Exercise: Running Python in the cluster

In this exercise, you will learn how to run Python script in the cluster, using Anaconda and the conda environment.

Preparation

Follow the steps below to download the prepared Python scripts.

$ wget https://github.com/Donders-Institute/hpc-wiki-v2/raw/master/docs/cluster_howto/exercise_python/python_exercise.tgz
$ tar xvzf python_exercise.tgz
$ ls
example4d.nii.gz  nibabel_example.py

Let’s run the Python script, and you should expect some errors as this script requires a Python module called nibabel.

$ python nibabel_example.py
Traceback (most recent call last):
  File "nibabel_example.py", line 3, in <module>
    import nibabel as nib
ImportError: No module named nibabel

Task 1: Conda environment

Load the Anaconda module using the command below:

$ module load anaconda3

, and check which Python executable is used, e.g.

$ which python
/opt/anaconda3/2023.03/bin/python

While Anaconda provides a bundle of ready-to-use Python packages for data analysis, the conda environment is useful from two perspectives:

  1. It creates isolations between Python projects so that requirements and package dependencies in one environment do not spoil other environments.

  2. It allows users to install packages without administrative permission.

After the anaconda module is loaded, use the command below to create a conda environment called demo, and have the pip, jupyter and numpy packages installed right away.

$ conda create --name demo pip jupyter numpy

At the end of the creation, example commands for activating and deactivating the environment will be given on the terminal.
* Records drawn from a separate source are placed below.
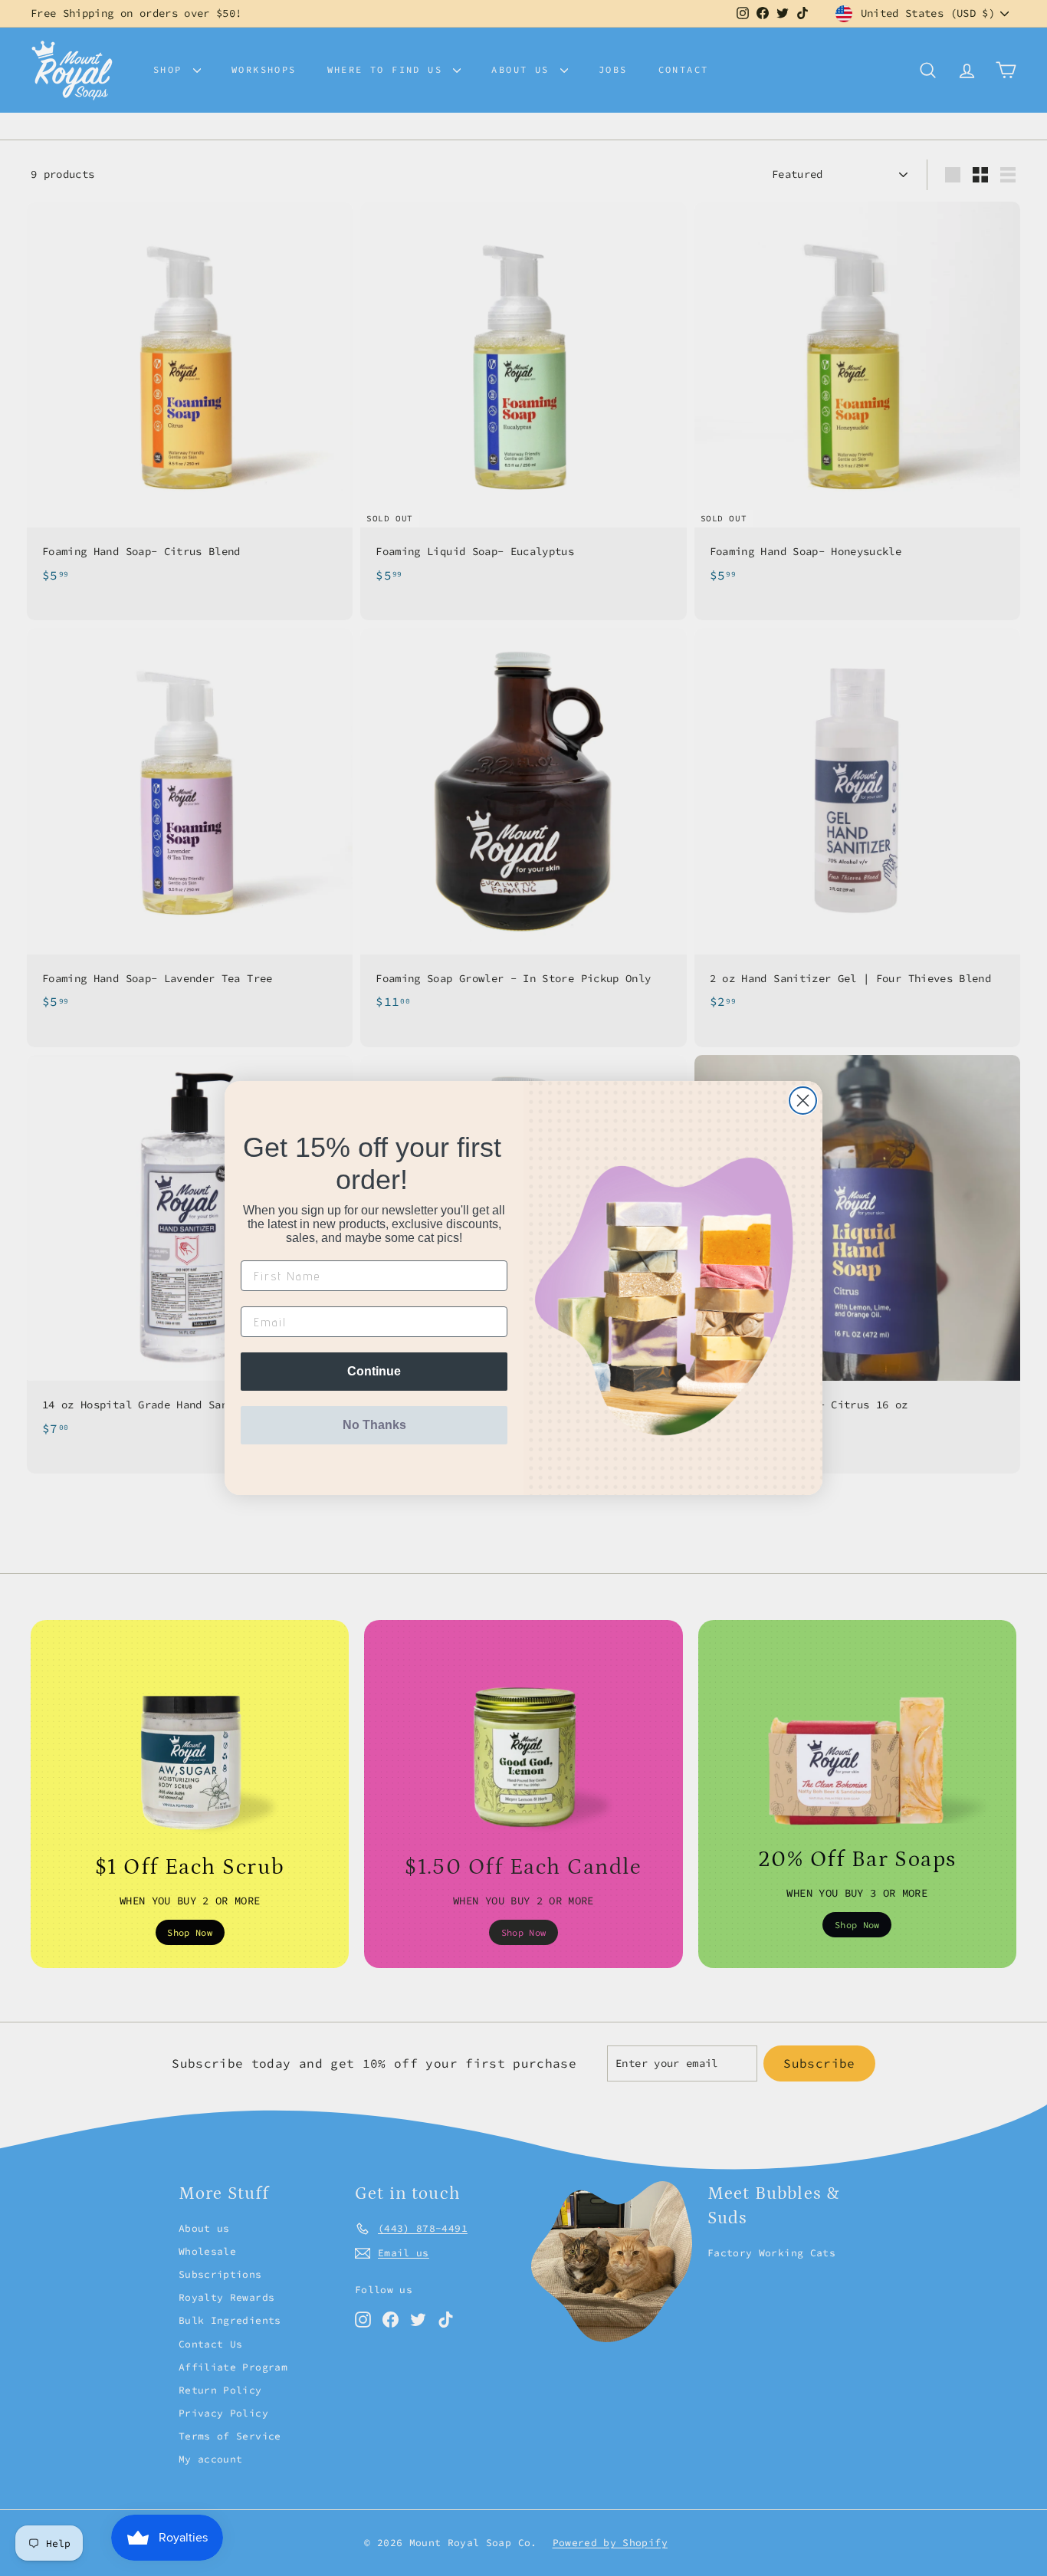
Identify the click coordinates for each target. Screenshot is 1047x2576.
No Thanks (374, 1424)
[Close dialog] (802, 1100)
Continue (374, 1371)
To activate the environment we just created, do:

$ source activate demo

After that, you will see changes on the shell prompt. For example, the name demo is shown on the terminal prompt.

Now check which python or pip program you will be using:

$ which python
~/.conda/envs/demo/bin/python

$ which pip
~/.conda/envs/demo/bin/pip

You see that the location of the python and pip programs is now under your home directory under a conda environment directory we have created.

The setting in the shell for the conda environment will be transferred with the job you submitted to the cluster. You could check that by starting an interactive job, and checking the locations of the python and pip programs. They should still be pointed to your home directory under the conda environment.

$ qsub -I -l 'walltime=00:20:00,mem=1gb'

$ which python
~/.conda/envs/demo/bin/python

$ which pip
~/.conda/envs/demo/bin/pip

Tip

You may also first submit a job and then activate the conda environment after the job starts. This may be handy when the conda environment is only needed within the scope of the job, or you want to switch between conda environments for different jobs.

To deactivate the environment, do:

$ conda deactivate demo

Tip

To deactivate the conda environment, you may also close the terminal in which the conda environment is loaded.

Task 2: Python packages

Let’s activate the conda environment we just created in Task 1.

$ source activate demo

When you are in a conda environment, you may install your own packages in your environment if the pip package is available in the environment. Use the following command to check whether the pip is available in the environment:

$ which pip
~/.conda/envs/demo/bin/pip

The output of the command above should be a path starting with ~/.conda.

Try to install a package called nibabel in your conda environment, using the command below:

$ pip install nibabel

Note

The conda environment is created and installed in your home directory under the path $HOME/.conda/envs. Environments are organized in different subfolders. When you install new packages in an environment, relevant files will also be created in its own subfolder. Be aware of the fact that conda environments do take space from the quota of your home directory.

Once the installation is done, let’s run the Python script in the downloaded tarball again, and it should work.

$ python nibabel_example.py
(128, 96, 24, 2)

Task 3: Jupyter notebook

Make sure you are in the conda environment we created in task 1; otherwise, do the following commands:

$ source activate demo

Jupyter notebook is a web application for creating and sharing documents containing live (Python) codes.

In order to run the live Python codes within a conda environment (so that you can access all Python libraries installed in your conda environment), the package jupyter should also be installed in the conda environment. Use the following methods to check it.

$ conda list | grep jupyter
jupyter                   1.0.0                    py27_3
jupyter_client            5.1.0                    py27_0
jupyter_console           5.2.0                    py27_0
jupyter_core              4.3.0                    py27_0

If you don’t see Jupyter-related packages in your conda environment, run the following command to install it

$ conda install jupyter

Within the conda environment, simply run the command jupyter-notebook to start the Jupyter notebook.

Try to run the Python script nibabel_example.py again in the notebook. It should just work.